Two cyber insurance industry initiatives grapple with rise of ransomware

CyberAcuView and the APCIA are two different answers to a phenomenon rocking the cyber insurance industry.
(Getty Images)

Twice in the past few weeks, insurers have joined together in response to the spiraling ransomware attacks that have rocked their industry.

In mid-June, seven top insurance companies formed CyberAcuView, a company to combine their data collection and analysis powers in a bid to strengthen risk mitigation in the cyber insurance industry. The chief executive officer of CyberAcuView told CyberScoop that ransomware was one of the factors that drove creation of the company.

Then, last week, the American Property Casualty Insurance Association (APCIA) released its guiding principles on cyber extortion and ransomware, including its views on regulation.

Both are signs of the cyber insurance world trying to wrap its arms around ransomware, a phenomenon that is leading to costlier payouts, prompting insurers to demand security improvements from policyholders and in some cases driving companies to step back from what they’re willing to cover.
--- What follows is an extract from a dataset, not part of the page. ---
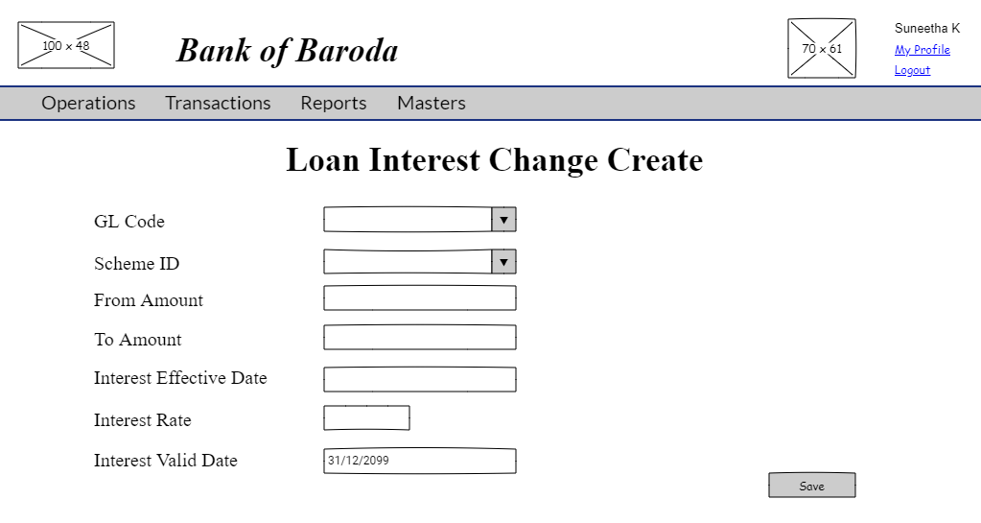The height and width of the screenshot is (523, 981).
Task: Click the Logout link
Action: [912, 70]
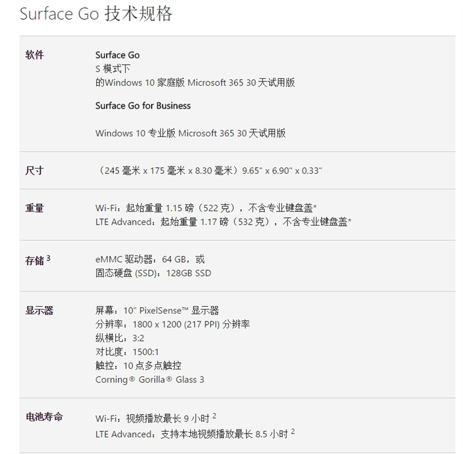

For instance, the annual growth rate in cyber insurance premiums the past four years has been 20%, while the average growth in claims has been more than 39%, according to a report from credit agency AM Best that warned of a “grim” cyber insurance market. Ransomware, AM Best said, now accounts for 75% of cyber claims.

“We are all wrestling with, and I think coming to, some level of standards for the industry,” Michael Phillips, chief claims officer at cyber insurance company Resilience, said about the joint APCIA and CyberAcuView developments. Phillips also was a co-chair of the public-private Ransomware Task Force collaboration.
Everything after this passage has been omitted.